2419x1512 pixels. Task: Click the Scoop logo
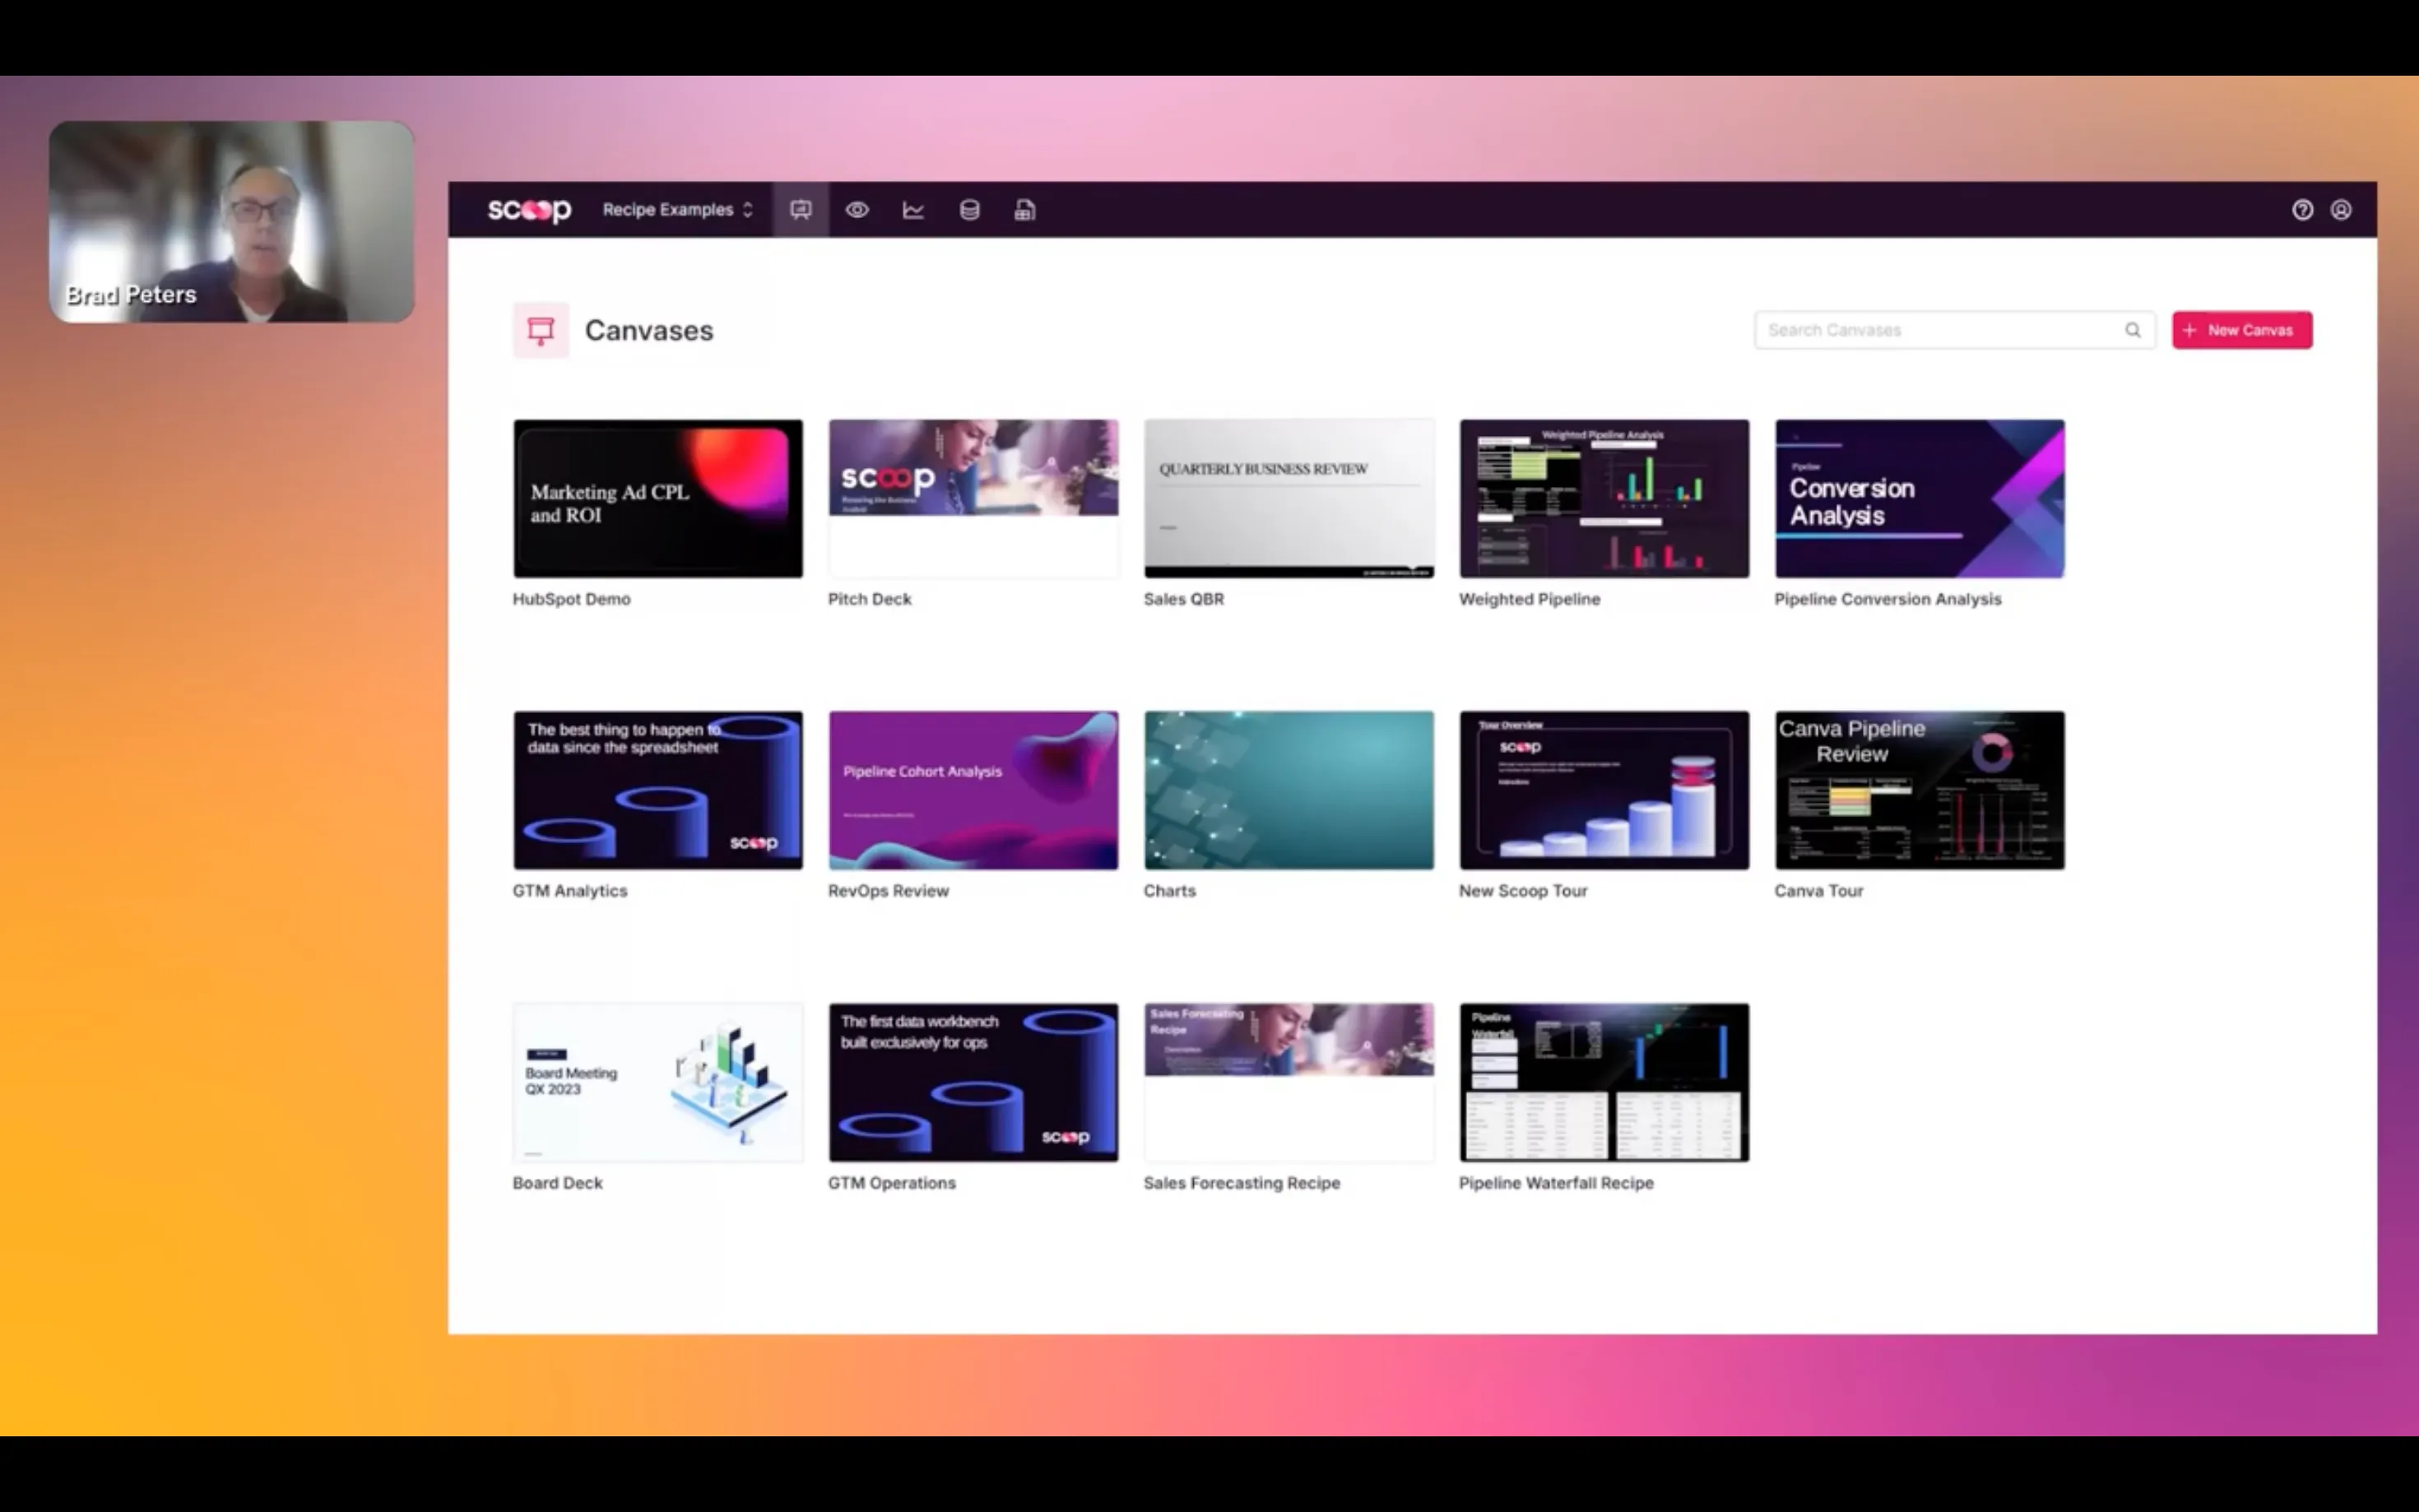(x=529, y=210)
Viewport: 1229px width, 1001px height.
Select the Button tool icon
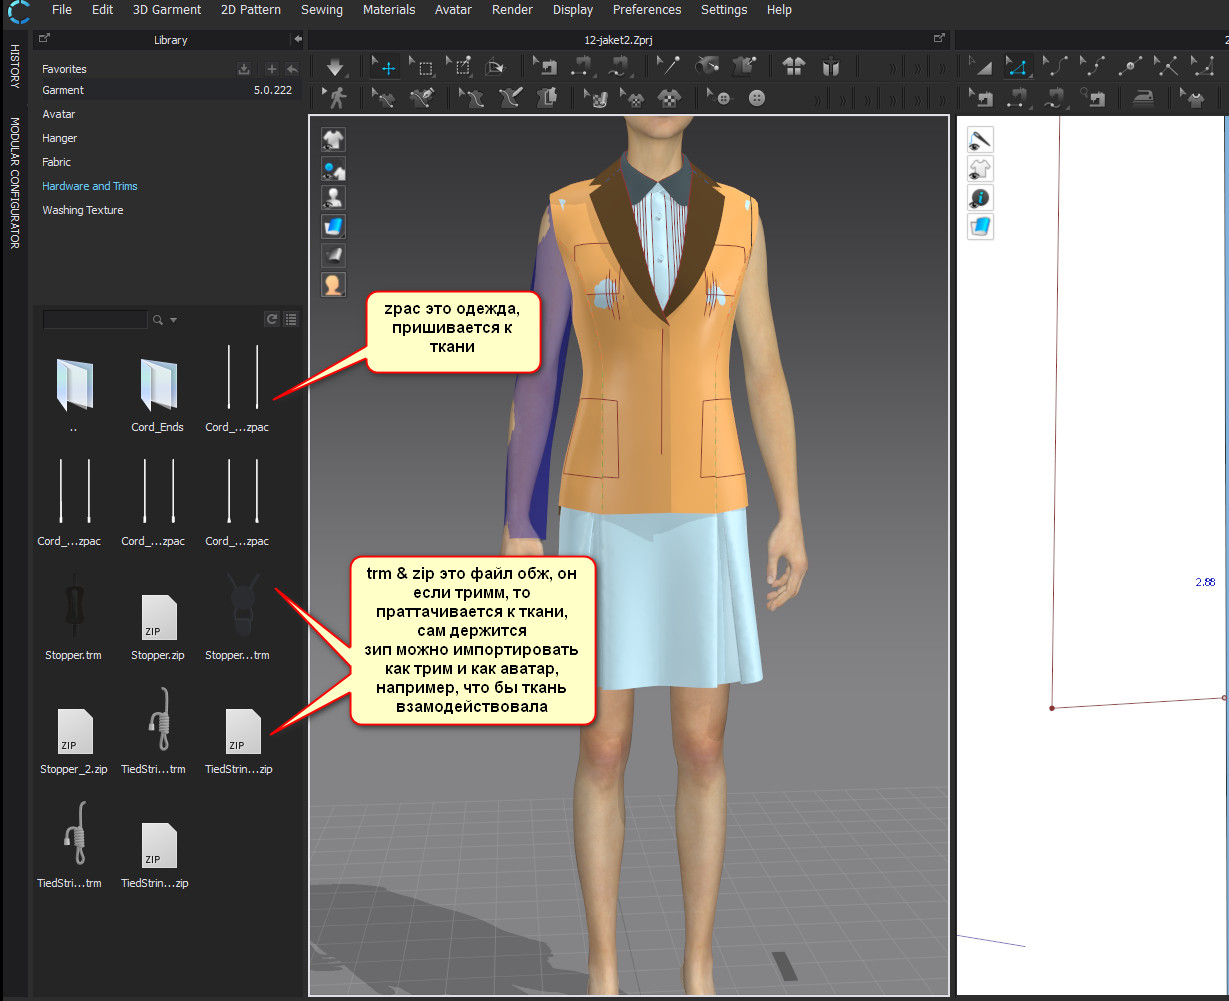756,98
——————
Directive -
Can you write out all these rows again, requests included, shifting every coordinate in the answers by adding 115 to each number and leaving the pictures out?

Written reply -
2419x1512 pixels. Task: Click the Scoop logo
(x=644, y=325)
Viewport: 1229px width, 1001px height.
Select the Button tool icon
871,213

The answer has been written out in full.